【駆逐艦】Destroyer

菊月【睦月型駆逐艦 九番艦】

KIKUZUKI【MUTSUKI-class Destroyer 9th】




起工日 大正14年/1925年6月15日

進水日 大正15年/1926年5月15日

竣工日 大正15年/1926年11月20日

退役日(放棄) 昭和17年/1942年5月5日(ツラギ港擱座)


建造 舞鶴海軍工廠

基準排水量 1,315t

垂線間長 97.54m

全幅 9.16m

最大速度 37.25ノット

馬力 38,500馬力

主砲 45口径12cm単装砲 4基4門

魚雷 61cm三連装魚雷発射管 2基6門

機銃 7.7mm単装機銃 2基2挺

缶・主機 ロ号艦本式缶 4基

艦本式ギアードタービン 2基2軸




【現在も海上で姿を確認できる唯一の帝国海軍艦 菊月】


【菊月】は竣工当初は「第三十一号駆逐艦」と呼ばれ、昭和3年/1928年8月1日に【菊月】と改称されます。

【菊月】は最後に大正時代に竣工した駆逐艦となります。


太平洋戦争では【卯月・夕月】とともに第一航空戦隊・第二航空艦隊所属で第二三駆逐隊を編成し、二航戦の護衛や「トンボ釣り」を行っていました。

しかし「真珠湾攻撃」の時は、海軍が口酸っぱく要求されている航続距離不足のため参加できず、残念ながら第二三駆逐隊は「グアム島攻略作戦」の護衛へ回されています。

この作戦に参加したのは第二三駆逐隊の他には、【曙】、【敷設艦 津軽】、【特設水上機母艦 聖川丸】。

さらに第六戦隊の「古鷹型・青葉型」2隻ずつという内容で、メンツを見る限りも主力とは言えない面々が回らされた作戦でした。

作戦は無事成功し、その後はラバウル方面、ラエとサラモアの攻略、そして「アドミラルティ攻略作戦」の支援任務に就きました。


昭和17年/1942年4月下旬、第二三駆逐隊はポートモレスビー作戦のためにツラギ島占領を命ぜられ、【敷設艦 沖島】を護衛してラバウルへと進出しました。

幸いツラギ島はオーストラリア軍守備隊が撤退しており、占領に向かった第一九戦隊は被害なく5月3日に占領は成功しました。

しかしこの動きを暗号解読によって事前に察知していたアメリカは、すぐに刺客を差し向けます。

【米ヨークタウン級航空母艦 ヨークタウン】です。

= 取り組む課題 =
**1)** 菊月の解説によると、菊月を建造したのはどこですか。
**2)** 菊月の解説のうち、「太平洋戦争では【卯月・夕月】」で始まる箇所から「てラバウルへと進出しました。」で終わる箇所までを、一字も変えずに書き写してください。

[スクリーンショットと文書のポインティングデータ]
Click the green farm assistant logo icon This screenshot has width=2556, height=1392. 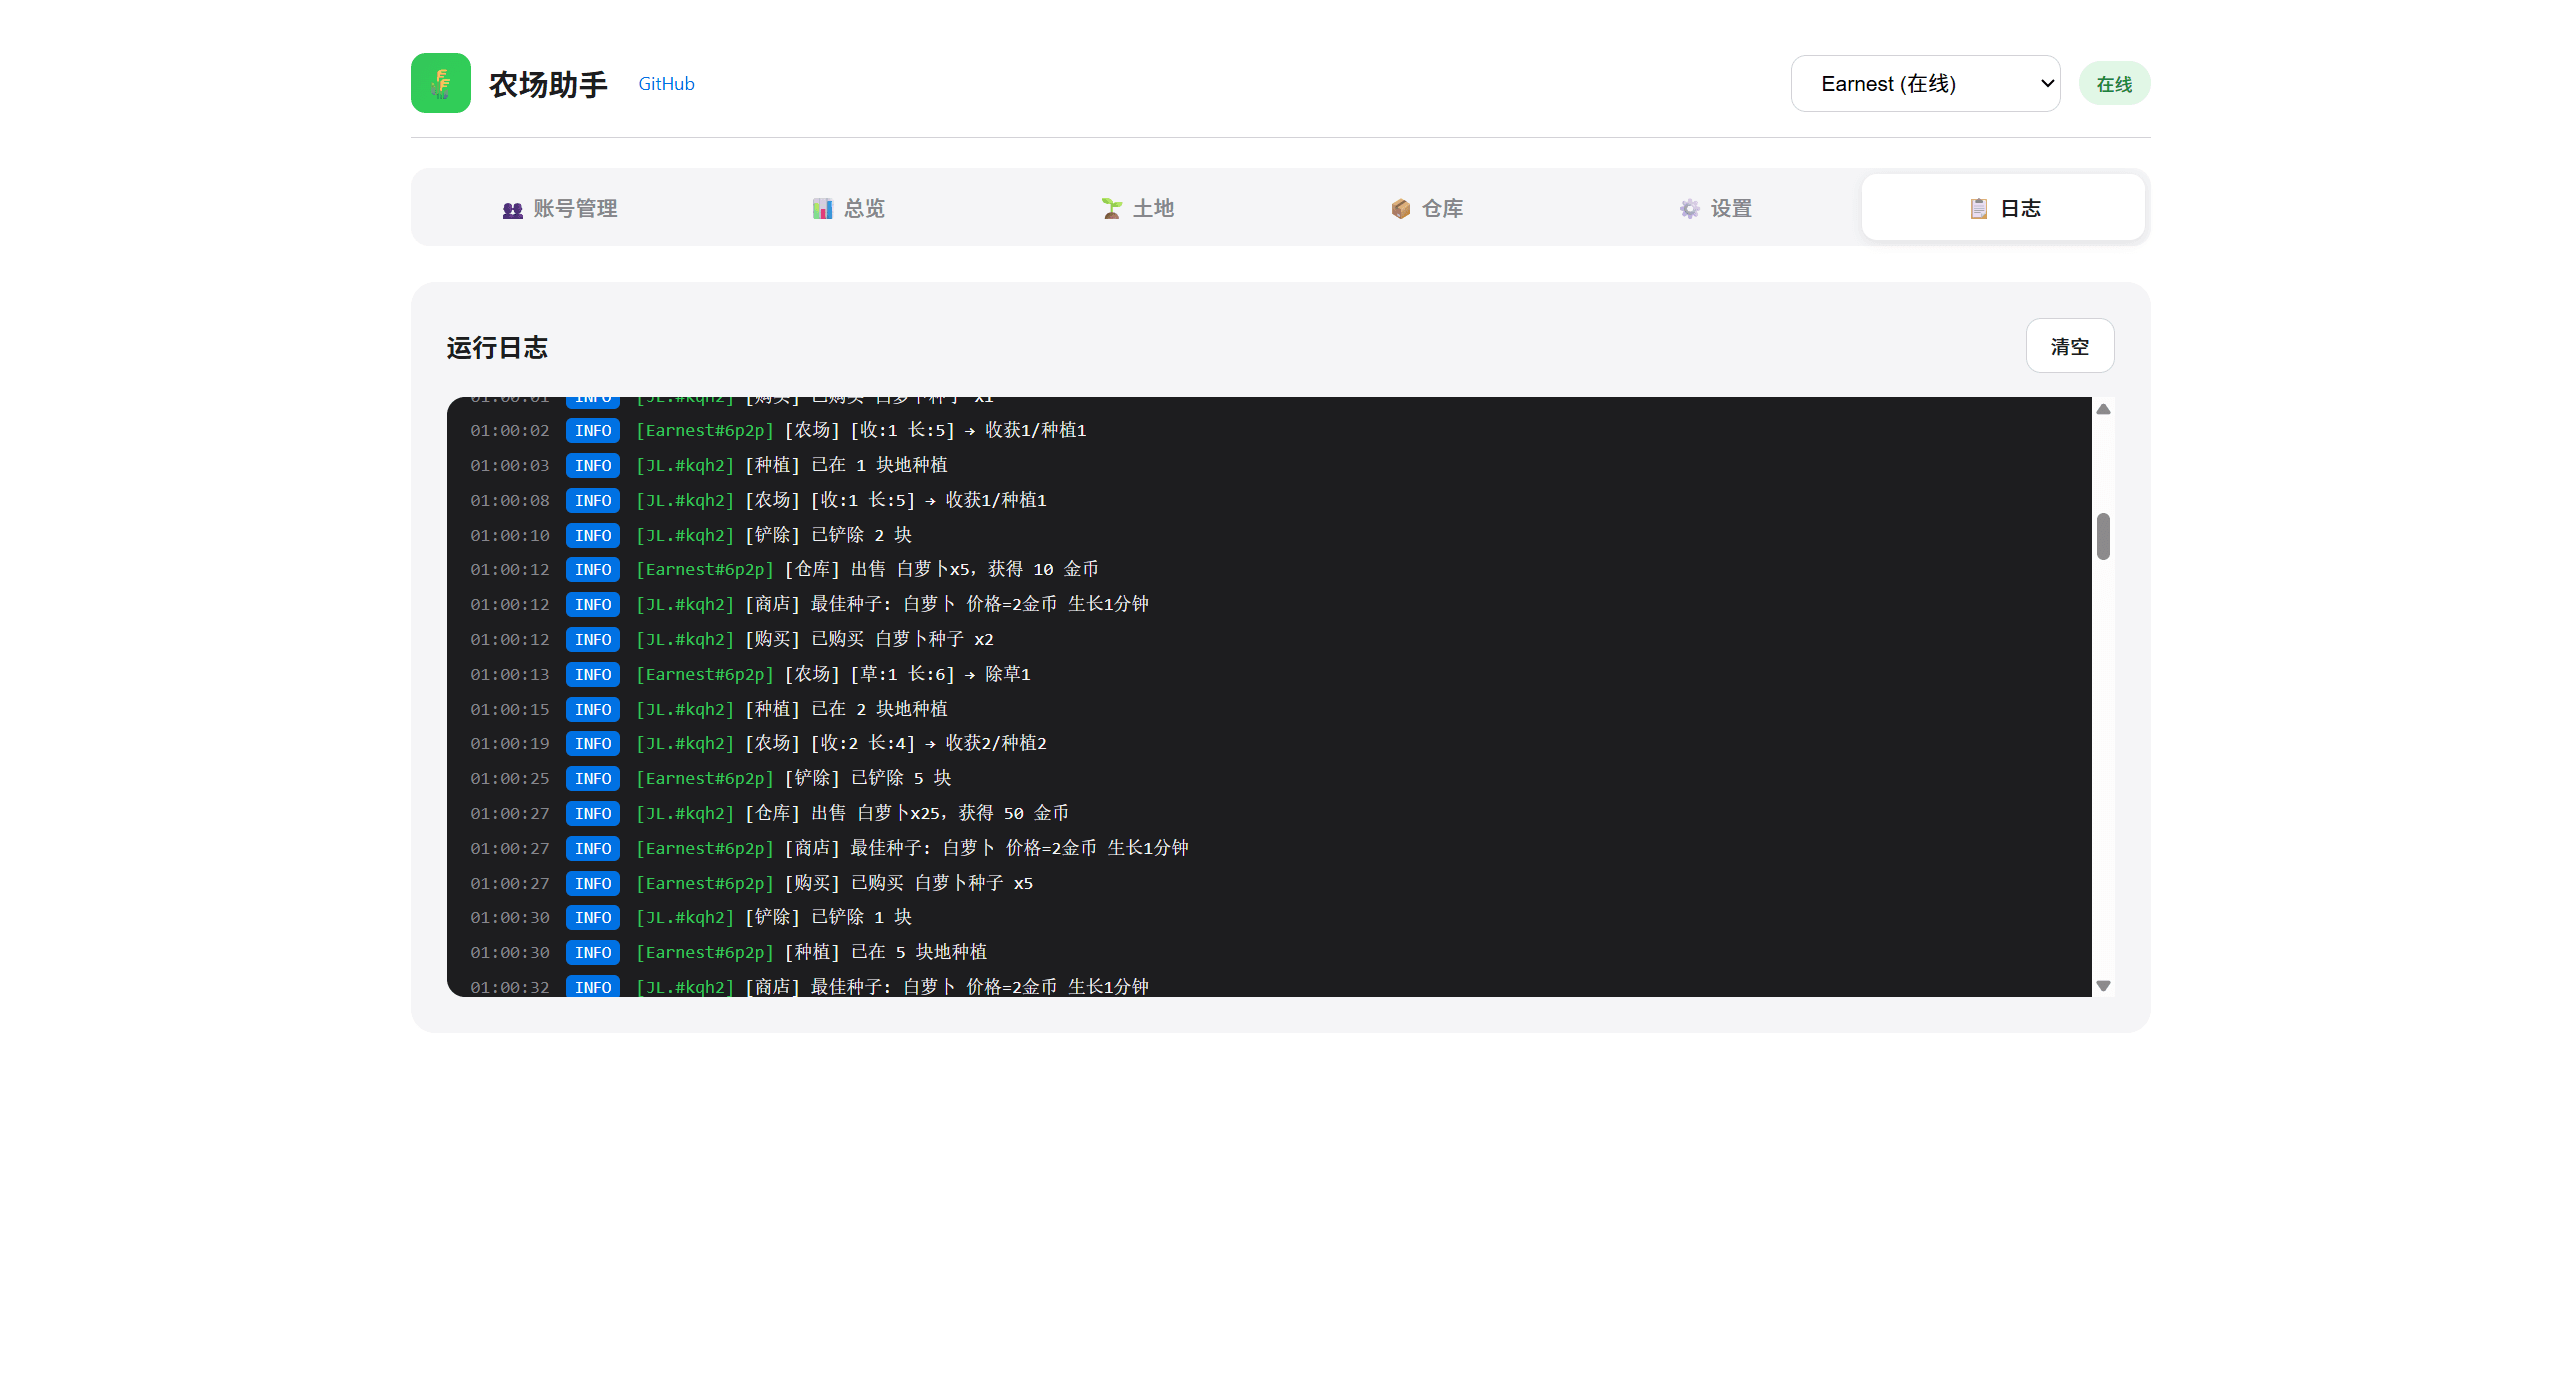coord(440,83)
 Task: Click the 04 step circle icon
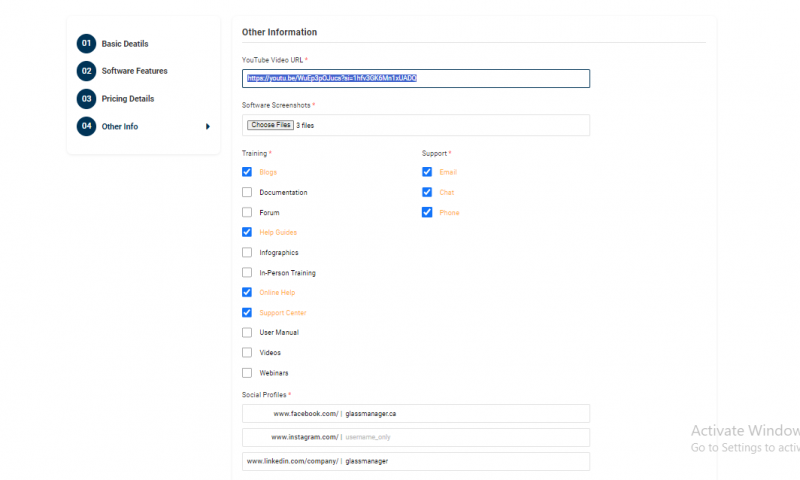[86, 126]
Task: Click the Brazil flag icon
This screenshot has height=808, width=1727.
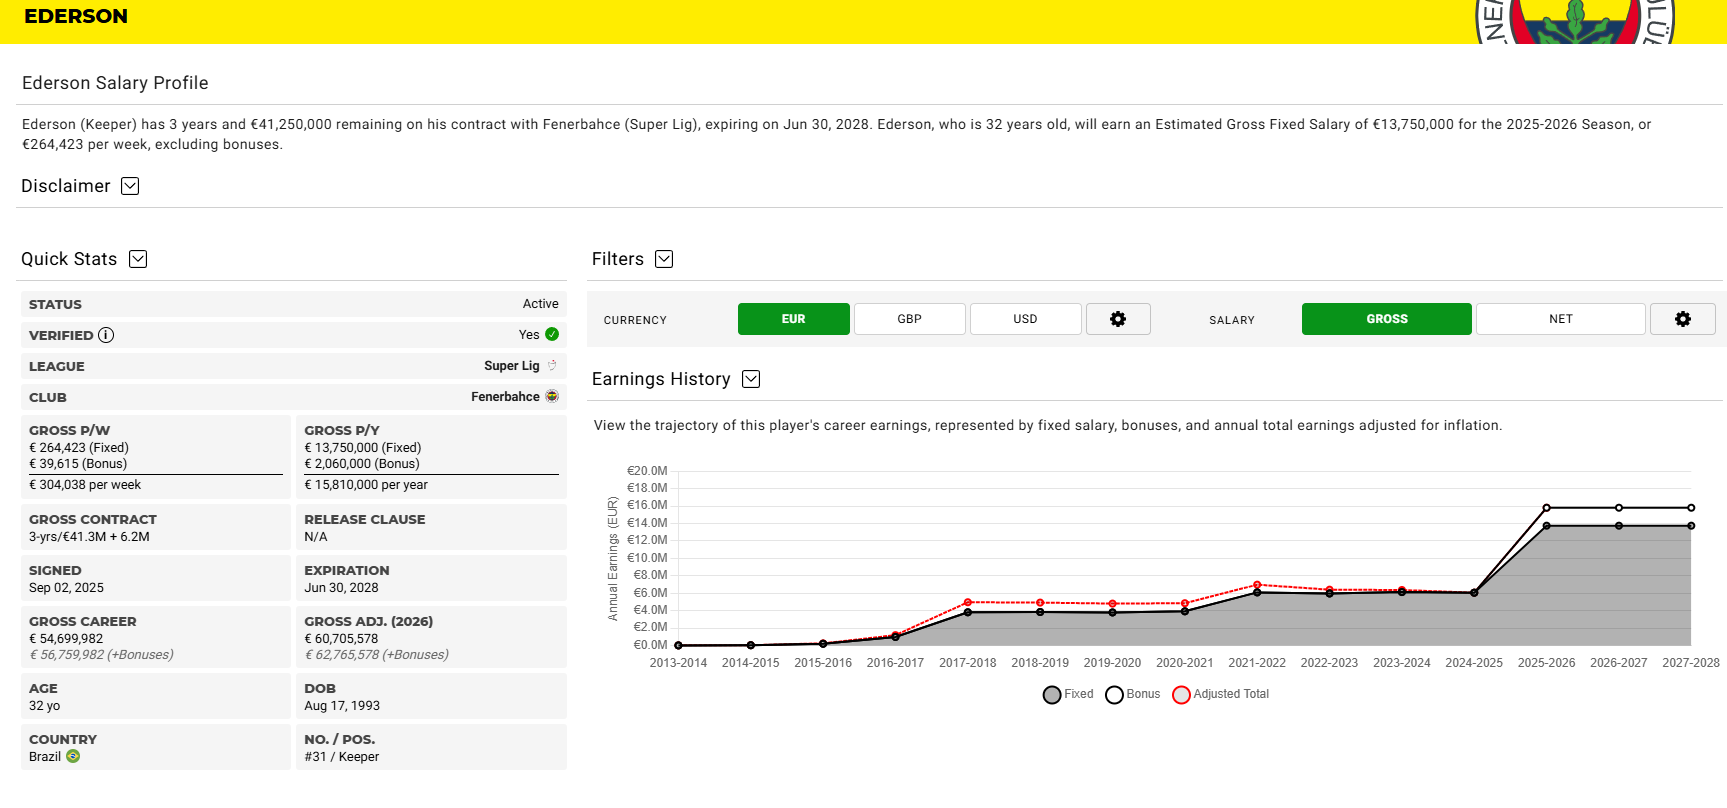Action: (73, 756)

= 課題ごとの解答 =
**1)** 舞鶴海軍工廠です。

**2)**
太平洋戦争では【卯月・夕月】とともに第一航空戦隊・第二航空艦隊所属で第二三駆逐隊を編成し、二航戦の護衛や「トンボ釣り」を行っていました。

しかし「真珠湾攻撃」の時は、海軍が口酸っぱく要求されている航続距離不足のため参加できず、残念ながら第二三駆逐隊は「グアム島攻略作戦」の護衛へ回されています。

この作戦に参加したのは第二三駆逐隊の他には、【曙】、【敷設艦 津軽】、【特設水上機母艦 聖川丸】。

さらに第六戦隊の「古鷹型・青葉型」2隻ずつという内容で、メンツを見る限りも主力とは言えない面々が回らされた作戦でした。

作戦は無事成功し、その後はラバウル方面、ラエとサラモアの攻略、そして「アドミラルティ攻略作戦」の支援任務に就きました。


昭和17年/1942年4月下旬、第二三駆逐隊はポートモレスビー作戦のためにツラギ島占領を命ぜられ、【敷設艦 沖島】を護衛してラバウルへと進出しました。